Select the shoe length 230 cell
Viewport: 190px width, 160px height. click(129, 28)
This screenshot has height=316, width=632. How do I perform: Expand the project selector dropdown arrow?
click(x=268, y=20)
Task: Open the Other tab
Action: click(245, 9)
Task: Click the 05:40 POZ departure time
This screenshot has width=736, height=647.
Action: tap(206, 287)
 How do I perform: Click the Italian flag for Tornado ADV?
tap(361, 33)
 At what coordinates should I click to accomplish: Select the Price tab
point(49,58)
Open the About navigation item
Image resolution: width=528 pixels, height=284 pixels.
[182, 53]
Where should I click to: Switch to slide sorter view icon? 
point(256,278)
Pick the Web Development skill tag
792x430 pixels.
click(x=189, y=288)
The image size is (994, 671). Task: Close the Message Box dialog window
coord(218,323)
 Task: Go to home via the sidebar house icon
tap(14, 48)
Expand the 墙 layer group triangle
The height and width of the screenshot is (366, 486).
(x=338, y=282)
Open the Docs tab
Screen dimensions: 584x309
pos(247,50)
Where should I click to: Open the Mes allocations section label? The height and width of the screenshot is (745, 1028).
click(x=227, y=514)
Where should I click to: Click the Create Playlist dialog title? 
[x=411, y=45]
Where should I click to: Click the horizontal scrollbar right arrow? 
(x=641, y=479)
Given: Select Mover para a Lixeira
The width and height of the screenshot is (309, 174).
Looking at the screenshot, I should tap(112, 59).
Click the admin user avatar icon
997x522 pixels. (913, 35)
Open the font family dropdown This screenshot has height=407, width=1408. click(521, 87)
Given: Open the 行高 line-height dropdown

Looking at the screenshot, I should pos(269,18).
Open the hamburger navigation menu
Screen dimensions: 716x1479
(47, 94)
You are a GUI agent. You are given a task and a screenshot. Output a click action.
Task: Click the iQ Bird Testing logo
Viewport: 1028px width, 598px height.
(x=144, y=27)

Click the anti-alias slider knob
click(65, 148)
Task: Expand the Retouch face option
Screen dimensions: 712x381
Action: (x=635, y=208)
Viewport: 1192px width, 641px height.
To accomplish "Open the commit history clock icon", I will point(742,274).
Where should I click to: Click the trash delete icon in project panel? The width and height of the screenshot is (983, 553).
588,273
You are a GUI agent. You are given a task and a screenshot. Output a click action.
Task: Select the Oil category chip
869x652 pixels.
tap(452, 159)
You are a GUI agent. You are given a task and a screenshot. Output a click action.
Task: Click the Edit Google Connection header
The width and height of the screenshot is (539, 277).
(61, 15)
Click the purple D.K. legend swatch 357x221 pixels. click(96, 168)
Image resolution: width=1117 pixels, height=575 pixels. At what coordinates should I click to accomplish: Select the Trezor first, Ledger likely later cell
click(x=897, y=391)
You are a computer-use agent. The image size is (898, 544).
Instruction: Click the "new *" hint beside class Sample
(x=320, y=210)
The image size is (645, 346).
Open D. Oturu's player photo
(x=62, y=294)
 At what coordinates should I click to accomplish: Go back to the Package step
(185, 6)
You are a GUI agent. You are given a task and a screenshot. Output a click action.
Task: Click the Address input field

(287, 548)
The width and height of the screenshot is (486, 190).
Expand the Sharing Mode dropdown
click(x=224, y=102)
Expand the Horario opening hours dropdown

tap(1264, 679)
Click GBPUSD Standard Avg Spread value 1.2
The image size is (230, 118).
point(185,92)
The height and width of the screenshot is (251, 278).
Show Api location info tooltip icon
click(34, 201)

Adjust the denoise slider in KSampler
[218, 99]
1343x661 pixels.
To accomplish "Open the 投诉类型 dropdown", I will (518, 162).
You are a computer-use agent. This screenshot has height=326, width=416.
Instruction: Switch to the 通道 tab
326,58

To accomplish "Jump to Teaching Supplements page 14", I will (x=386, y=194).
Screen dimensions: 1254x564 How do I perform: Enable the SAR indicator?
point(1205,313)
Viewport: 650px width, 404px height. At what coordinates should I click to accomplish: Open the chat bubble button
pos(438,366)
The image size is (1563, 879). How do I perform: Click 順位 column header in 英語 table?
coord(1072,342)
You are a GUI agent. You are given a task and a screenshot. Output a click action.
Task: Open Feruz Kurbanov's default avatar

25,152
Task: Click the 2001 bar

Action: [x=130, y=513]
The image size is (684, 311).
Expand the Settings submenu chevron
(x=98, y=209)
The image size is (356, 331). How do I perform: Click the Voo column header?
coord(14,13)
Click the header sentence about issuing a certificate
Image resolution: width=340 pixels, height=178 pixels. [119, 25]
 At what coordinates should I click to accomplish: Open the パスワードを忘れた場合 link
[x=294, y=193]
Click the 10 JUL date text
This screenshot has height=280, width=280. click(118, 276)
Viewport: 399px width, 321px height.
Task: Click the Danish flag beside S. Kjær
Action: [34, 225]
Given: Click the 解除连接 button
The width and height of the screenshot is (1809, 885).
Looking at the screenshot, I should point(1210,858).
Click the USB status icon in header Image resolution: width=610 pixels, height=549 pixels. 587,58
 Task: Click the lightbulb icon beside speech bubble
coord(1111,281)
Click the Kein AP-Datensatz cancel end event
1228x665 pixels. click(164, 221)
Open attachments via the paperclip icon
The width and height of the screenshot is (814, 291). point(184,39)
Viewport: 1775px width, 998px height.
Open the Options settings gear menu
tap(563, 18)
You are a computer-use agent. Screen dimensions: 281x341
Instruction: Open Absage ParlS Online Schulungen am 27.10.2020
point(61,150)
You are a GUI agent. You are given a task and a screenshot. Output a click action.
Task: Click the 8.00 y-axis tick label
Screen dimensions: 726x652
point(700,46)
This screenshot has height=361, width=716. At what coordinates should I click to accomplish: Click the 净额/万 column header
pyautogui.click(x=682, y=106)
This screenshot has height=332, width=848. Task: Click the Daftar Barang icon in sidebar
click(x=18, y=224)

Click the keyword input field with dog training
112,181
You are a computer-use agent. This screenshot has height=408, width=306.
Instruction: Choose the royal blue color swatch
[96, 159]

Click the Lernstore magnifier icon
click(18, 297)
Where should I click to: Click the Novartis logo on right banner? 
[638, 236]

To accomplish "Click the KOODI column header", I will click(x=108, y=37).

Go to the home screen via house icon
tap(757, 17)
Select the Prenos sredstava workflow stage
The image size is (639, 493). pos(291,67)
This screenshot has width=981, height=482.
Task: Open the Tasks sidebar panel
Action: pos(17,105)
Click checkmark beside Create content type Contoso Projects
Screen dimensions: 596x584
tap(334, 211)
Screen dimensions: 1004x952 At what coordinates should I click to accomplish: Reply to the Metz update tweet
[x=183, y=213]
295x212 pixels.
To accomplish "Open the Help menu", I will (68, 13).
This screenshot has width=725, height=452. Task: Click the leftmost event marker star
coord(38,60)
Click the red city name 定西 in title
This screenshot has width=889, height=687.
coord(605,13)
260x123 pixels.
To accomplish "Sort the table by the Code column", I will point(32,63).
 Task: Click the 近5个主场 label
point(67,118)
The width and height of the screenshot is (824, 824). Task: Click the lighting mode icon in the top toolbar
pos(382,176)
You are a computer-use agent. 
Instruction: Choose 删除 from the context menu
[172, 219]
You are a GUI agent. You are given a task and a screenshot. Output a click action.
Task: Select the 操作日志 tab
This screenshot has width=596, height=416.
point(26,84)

▸ Work item:
Transcribe the records. Keep every word exactly as it stands.

▸ Written response:
Select the shoe length 230 cell
Viewport: 190px width, 160px height. click(129, 28)
This screenshot has height=316, width=632. How do I perform: Expand the project selector dropdown arrow?
click(x=268, y=20)
Task: Open the Other tab
Action: click(245, 9)
Task: Click the 05:40 POZ departure time
This screenshot has width=736, height=647.
Action: tap(206, 287)
 How do I perform: Click the Italian flag for Tornado ADV?
tap(361, 33)
 At what coordinates should I click to accomplish: Select the Price tab
point(49,58)
Open the About navigation item
Image resolution: width=528 pixels, height=284 pixels.
[182, 53]
Where should I click to: Switch to slide sorter view icon? 
point(256,278)
Pick the Web Development skill tag
792x430 pixels.
click(x=189, y=288)
The image size is (994, 671). Task: Close the Message Box dialog window
coord(218,323)
 Task: Go to home via the sidebar house icon
tap(14, 48)
Expand the 墙 layer group triangle
The height and width of the screenshot is (366, 486).
(x=338, y=282)
Open the Docs tab
Screen dimensions: 584x309
pos(247,50)
Where should I click to: Open the Mes allocations section label? The height and width of the screenshot is (745, 1028).
click(x=227, y=514)
Where should I click to: Click the Create Playlist dialog title? 
[x=411, y=45]
Where should I click to: Click the horizontal scrollbar right arrow? 
(x=641, y=479)
Given: Select Mover para a Lixeira
The width and height of the screenshot is (309, 174).
Looking at the screenshot, I should tap(112, 59).
Click the admin user avatar icon
997x522 pixels. (913, 35)
Open the font family dropdown This screenshot has height=407, width=1408. click(521, 87)
Given: Open the 行高 line-height dropdown

Looking at the screenshot, I should pos(269,18).
Open the hamburger navigation menu
Screen dimensions: 716x1479
(47, 94)
You are a GUI agent. You are given a task and a screenshot. Output a click action.
Task: Click the iQ Bird Testing logo
Viewport: 1028px width, 598px height.
(x=144, y=27)

Click the anti-alias slider knob
click(65, 148)
Task: Expand the Retouch face option
Screen dimensions: 712x381
Action: (x=635, y=208)
Viewport: 1192px width, 641px height.
To accomplish "Open the commit history clock icon", I will point(742,274).
Where should I click to: Click the trash delete icon in project panel? The width and height of the screenshot is (983, 553).
588,273
You are a GUI agent. You are given a task and a screenshot. Output a click action.
Task: Select the Oil category chip
869x652 pixels.
tap(452, 159)
You are a GUI agent. You are given a task and a screenshot. Output a click action.
Task: Click the Edit Google Connection header
The width and height of the screenshot is (539, 277).
(61, 15)
Click the purple D.K. legend swatch 357x221 pixels. click(96, 168)
Image resolution: width=1117 pixels, height=575 pixels. At what coordinates should I click to accomplish: Select the Trezor first, Ledger likely later cell
click(x=897, y=391)
You are a computer-use agent. The image size is (898, 544).
Instruction: Click the "new *" hint beside class Sample
(x=320, y=210)
The image size is (645, 346).
Open D. Oturu's player photo
(x=62, y=294)
 At what coordinates should I click to accomplish: Go back to the Package step
(185, 6)
You are a GUI agent. You are given a task and a screenshot. Output a click action.
Task: Click the Address input field

(287, 548)
The width and height of the screenshot is (486, 190).
Expand the Sharing Mode dropdown
click(x=224, y=102)
Expand the Horario opening hours dropdown

tap(1264, 679)
Click GBPUSD Standard Avg Spread value 1.2
The image size is (230, 118).
point(185,92)
The height and width of the screenshot is (251, 278).
Show Api location info tooltip icon
click(34, 201)

Adjust the denoise slider in KSampler
[218, 99]
1343x661 pixels.
To accomplish "Open the 投诉类型 dropdown", I will (518, 162).
You are a computer-use agent. This screenshot has height=326, width=416.
Instruction: Switch to the 通道 tab
326,58

To accomplish "Jump to Teaching Supplements page 14", I will (x=386, y=194).
Screen dimensions: 1254x564 How do I perform: Enable the SAR indicator?
point(1205,313)
Viewport: 650px width, 404px height. At what coordinates should I click to accomplish: Open the chat bubble button
pos(438,366)
The image size is (1563, 879). How do I perform: Click 順位 column header in 英語 table?
coord(1072,342)
You are a GUI agent. You are given a task and a screenshot. Output a click action.
Task: Open Feruz Kurbanov's default avatar

25,152
Task: Click the 2001 bar

Action: [x=130, y=513]
The image size is (684, 311).
Expand the Settings submenu chevron
(x=98, y=209)
The image size is (356, 331). How do I perform: Click the Voo column header?
coord(14,13)
Click the header sentence about issuing a certificate
Image resolution: width=340 pixels, height=178 pixels. [119, 25]
 At what coordinates should I click to accomplish: Open the パスワードを忘れた場合 link
[x=294, y=193]
Click the 10 JUL date text
This screenshot has height=280, width=280. click(118, 276)
Viewport: 399px width, 321px height.
Task: Click the Danish flag beside S. Kjær
Action: [34, 225]
Given: Click the 解除连接 button
The width and height of the screenshot is (1809, 885).
Looking at the screenshot, I should point(1210,858).
Click the USB status icon in header Image resolution: width=610 pixels, height=549 pixels. 587,58
 Task: Click the lightbulb icon beside speech bubble
coord(1111,281)
Click the Kein AP-Datensatz cancel end event
1228x665 pixels. click(164, 221)
Open attachments via the paperclip icon
The width and height of the screenshot is (814, 291). point(184,39)
Viewport: 1775px width, 998px height.
Open the Options settings gear menu
tap(563, 18)
You are a computer-use agent. Screen dimensions: 281x341
Instruction: Open Absage ParlS Online Schulungen am 27.10.2020
point(61,150)
You are a GUI agent. You are given a task and a screenshot. Output a click action.
Task: Click the 8.00 y-axis tick label
Screen dimensions: 726x652
point(700,46)
This screenshot has height=361, width=716. At what coordinates should I click to accomplish: Click the 净额/万 column header
pyautogui.click(x=682, y=106)
This screenshot has height=332, width=848. Task: Click the Daftar Barang icon in sidebar
click(x=18, y=224)

Click the keyword input field with dog training
112,181
You are a computer-use agent. This screenshot has height=408, width=306.
Instruction: Choose the royal blue color swatch
[96, 159]

Click the Lernstore magnifier icon
click(18, 297)
Where should I click to: Click the Novartis logo on right banner? 
[638, 236]

To accomplish "Click the KOODI column header", I will click(x=108, y=37).

Go to the home screen via house icon
tap(757, 17)
Select the Prenos sredstava workflow stage
The image size is (639, 493). pos(291,67)
This screenshot has width=981, height=482.
Task: Open the Tasks sidebar panel
Action: pos(17,105)
Click checkmark beside Create content type Contoso Projects
Screen dimensions: 596x584
tap(334, 211)
Screen dimensions: 1004x952 At what coordinates should I click to accomplish: Reply to the Metz update tweet
[x=183, y=213]
295x212 pixels.
To accomplish "Open the Help menu", I will (68, 13).
This screenshot has width=725, height=452. Task: Click the leftmost event marker star
coord(38,60)
Click the red city name 定西 in title
This screenshot has width=889, height=687.
coord(605,13)
260x123 pixels.
To accomplish "Sort the table by the Code column", I will point(32,63).
 Task: Click the 近5个主场 label
point(67,118)
The width and height of the screenshot is (824, 824). Task: Click the lighting mode icon in the top toolbar
pos(382,176)
You are a computer-use agent. 
Instruction: Choose 删除 from the context menu
[172, 219]
You are a GUI agent. You are given a task and a screenshot. Output a click action.
Task: Select the 操作日志 tab
This screenshot has width=596, height=416.
point(26,84)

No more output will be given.